> Problem to work on
Scan the records below for the word "Version". Copy each line where it appears.

══ Extracted entries ══

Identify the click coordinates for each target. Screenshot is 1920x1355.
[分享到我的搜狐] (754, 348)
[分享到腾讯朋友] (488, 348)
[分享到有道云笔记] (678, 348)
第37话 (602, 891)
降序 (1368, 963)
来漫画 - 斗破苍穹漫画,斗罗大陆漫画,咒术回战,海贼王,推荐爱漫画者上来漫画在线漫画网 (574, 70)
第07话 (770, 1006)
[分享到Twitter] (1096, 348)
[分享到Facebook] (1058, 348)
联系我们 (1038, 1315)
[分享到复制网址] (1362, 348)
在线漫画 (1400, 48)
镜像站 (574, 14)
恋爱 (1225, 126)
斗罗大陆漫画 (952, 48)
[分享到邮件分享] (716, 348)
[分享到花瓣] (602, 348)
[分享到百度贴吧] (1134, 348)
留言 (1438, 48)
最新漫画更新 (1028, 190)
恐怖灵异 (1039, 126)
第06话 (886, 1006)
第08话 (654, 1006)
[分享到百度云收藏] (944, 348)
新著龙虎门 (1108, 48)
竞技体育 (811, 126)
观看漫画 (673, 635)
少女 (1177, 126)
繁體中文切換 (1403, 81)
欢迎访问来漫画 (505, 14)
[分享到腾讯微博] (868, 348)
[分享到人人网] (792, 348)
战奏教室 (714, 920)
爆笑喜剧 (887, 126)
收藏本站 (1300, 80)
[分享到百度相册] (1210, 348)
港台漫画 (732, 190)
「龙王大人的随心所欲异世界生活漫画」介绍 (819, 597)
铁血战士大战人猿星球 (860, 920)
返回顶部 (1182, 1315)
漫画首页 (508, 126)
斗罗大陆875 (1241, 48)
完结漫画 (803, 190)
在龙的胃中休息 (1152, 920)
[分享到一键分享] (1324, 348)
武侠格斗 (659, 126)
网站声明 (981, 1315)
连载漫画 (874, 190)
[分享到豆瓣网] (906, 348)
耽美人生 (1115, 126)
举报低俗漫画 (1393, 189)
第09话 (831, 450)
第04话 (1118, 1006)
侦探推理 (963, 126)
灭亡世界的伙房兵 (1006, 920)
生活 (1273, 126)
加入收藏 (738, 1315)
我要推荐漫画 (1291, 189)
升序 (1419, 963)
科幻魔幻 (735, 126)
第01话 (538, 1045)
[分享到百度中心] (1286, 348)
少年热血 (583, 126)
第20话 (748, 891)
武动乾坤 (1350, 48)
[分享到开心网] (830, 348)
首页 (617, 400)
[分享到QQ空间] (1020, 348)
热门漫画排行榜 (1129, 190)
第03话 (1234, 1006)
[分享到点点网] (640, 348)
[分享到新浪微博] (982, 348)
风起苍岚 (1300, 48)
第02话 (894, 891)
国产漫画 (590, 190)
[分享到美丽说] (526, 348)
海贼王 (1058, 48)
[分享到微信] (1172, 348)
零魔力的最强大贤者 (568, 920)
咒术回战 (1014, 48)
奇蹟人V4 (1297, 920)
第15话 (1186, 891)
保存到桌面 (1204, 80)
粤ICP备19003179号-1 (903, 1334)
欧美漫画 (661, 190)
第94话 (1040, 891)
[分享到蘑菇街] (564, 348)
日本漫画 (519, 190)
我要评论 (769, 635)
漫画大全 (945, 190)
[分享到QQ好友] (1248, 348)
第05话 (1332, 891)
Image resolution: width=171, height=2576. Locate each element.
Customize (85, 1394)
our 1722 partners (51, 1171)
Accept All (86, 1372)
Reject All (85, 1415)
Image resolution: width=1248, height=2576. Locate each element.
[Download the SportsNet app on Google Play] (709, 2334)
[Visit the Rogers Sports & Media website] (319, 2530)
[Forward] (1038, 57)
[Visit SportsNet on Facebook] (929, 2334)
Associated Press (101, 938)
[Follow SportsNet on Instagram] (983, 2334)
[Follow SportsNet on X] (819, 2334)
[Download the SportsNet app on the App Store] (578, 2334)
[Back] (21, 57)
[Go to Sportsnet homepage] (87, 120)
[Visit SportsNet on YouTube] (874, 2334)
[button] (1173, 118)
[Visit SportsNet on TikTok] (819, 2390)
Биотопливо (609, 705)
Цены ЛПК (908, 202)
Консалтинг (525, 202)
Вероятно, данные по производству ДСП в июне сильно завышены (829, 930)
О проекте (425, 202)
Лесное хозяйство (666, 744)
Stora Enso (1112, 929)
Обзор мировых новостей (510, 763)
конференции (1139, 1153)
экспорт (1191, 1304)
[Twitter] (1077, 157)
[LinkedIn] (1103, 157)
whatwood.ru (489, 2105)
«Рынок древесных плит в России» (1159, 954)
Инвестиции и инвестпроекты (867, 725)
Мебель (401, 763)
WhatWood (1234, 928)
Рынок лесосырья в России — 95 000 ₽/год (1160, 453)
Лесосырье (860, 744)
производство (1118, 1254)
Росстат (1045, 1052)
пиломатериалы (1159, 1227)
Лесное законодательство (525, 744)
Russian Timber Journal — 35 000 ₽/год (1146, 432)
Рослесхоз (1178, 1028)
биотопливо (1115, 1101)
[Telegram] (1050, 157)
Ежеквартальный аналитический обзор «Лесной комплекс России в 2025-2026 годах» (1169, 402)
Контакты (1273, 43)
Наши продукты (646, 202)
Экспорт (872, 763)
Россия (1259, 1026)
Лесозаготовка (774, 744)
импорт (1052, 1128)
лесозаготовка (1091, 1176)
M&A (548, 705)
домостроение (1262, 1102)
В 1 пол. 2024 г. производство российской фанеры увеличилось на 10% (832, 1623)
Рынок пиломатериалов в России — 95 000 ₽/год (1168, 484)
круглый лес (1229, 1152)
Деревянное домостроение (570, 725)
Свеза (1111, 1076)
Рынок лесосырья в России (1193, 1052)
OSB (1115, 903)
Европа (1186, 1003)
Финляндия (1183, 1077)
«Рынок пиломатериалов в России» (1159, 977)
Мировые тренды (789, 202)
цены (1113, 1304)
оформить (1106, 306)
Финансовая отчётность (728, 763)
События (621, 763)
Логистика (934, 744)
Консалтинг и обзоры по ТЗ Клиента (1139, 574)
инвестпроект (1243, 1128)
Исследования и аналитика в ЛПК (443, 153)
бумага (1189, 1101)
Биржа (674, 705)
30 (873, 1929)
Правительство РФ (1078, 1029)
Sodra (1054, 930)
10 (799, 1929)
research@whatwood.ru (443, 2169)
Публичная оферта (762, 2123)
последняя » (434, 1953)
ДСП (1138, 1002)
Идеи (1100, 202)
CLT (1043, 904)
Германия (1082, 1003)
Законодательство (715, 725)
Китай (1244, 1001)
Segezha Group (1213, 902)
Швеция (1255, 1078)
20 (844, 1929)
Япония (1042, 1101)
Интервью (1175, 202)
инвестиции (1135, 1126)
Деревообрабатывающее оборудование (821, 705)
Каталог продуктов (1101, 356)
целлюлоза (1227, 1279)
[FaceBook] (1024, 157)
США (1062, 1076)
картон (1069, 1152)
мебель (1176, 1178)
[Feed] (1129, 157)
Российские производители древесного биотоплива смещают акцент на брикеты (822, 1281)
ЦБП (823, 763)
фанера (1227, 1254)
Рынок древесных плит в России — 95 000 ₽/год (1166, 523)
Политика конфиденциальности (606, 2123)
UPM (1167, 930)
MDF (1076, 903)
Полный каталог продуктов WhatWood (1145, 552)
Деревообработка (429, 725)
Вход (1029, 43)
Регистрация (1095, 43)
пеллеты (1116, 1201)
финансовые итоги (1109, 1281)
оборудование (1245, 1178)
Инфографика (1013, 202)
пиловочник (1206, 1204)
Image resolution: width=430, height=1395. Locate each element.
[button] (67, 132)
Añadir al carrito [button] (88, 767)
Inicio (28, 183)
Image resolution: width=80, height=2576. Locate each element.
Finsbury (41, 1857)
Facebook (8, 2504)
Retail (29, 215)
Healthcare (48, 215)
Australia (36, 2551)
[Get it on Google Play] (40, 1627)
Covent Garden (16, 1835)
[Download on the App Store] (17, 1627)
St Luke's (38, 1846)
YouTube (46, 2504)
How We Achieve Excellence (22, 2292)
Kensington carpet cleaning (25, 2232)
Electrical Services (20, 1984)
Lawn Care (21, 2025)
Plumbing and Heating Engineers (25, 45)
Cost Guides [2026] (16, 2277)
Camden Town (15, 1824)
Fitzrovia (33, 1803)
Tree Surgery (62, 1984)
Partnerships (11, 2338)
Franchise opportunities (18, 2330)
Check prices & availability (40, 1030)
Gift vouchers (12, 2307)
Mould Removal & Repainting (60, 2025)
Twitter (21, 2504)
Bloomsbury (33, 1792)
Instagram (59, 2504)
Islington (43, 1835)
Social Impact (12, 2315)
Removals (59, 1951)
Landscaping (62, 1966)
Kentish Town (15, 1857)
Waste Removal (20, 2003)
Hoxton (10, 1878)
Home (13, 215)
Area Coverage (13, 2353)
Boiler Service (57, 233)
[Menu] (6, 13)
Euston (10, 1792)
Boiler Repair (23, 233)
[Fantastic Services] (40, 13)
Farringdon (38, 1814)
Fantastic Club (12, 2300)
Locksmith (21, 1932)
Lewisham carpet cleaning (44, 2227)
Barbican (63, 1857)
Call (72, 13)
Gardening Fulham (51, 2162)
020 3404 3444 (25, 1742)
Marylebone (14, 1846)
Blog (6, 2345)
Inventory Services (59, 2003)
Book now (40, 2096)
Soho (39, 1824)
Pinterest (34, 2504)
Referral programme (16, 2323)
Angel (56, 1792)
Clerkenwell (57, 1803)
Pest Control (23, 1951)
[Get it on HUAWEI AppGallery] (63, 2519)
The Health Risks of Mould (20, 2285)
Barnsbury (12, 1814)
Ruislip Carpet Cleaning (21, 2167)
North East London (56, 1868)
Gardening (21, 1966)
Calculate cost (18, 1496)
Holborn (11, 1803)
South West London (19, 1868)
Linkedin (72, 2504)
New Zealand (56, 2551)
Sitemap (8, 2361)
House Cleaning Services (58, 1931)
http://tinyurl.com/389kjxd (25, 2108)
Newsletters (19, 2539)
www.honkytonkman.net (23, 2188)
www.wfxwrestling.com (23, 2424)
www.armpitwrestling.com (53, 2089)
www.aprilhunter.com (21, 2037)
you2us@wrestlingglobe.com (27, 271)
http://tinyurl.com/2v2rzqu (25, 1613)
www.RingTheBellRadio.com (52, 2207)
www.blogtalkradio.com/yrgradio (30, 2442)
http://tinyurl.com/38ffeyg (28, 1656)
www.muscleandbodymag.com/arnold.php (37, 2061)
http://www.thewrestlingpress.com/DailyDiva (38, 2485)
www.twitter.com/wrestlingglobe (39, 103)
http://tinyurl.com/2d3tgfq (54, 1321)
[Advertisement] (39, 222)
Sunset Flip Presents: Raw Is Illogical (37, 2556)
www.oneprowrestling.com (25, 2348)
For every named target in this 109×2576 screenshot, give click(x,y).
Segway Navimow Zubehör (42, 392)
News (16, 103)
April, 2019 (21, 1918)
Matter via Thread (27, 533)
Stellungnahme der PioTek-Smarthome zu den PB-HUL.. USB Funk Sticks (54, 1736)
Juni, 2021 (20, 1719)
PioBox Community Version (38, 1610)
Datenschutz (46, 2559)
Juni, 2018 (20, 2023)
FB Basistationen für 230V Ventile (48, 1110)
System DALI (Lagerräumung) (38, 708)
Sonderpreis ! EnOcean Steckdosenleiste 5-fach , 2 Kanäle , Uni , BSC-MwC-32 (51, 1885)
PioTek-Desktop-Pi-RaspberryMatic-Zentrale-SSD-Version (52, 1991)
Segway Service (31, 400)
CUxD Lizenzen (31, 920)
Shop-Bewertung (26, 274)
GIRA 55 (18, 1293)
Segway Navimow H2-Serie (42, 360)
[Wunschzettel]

═══

> Answer to this problem
PioBox Community Version (38, 1610)
PioTek-Desktop-Pi-RaspberryMatic-Zentrale-SSD-Version (52, 1991)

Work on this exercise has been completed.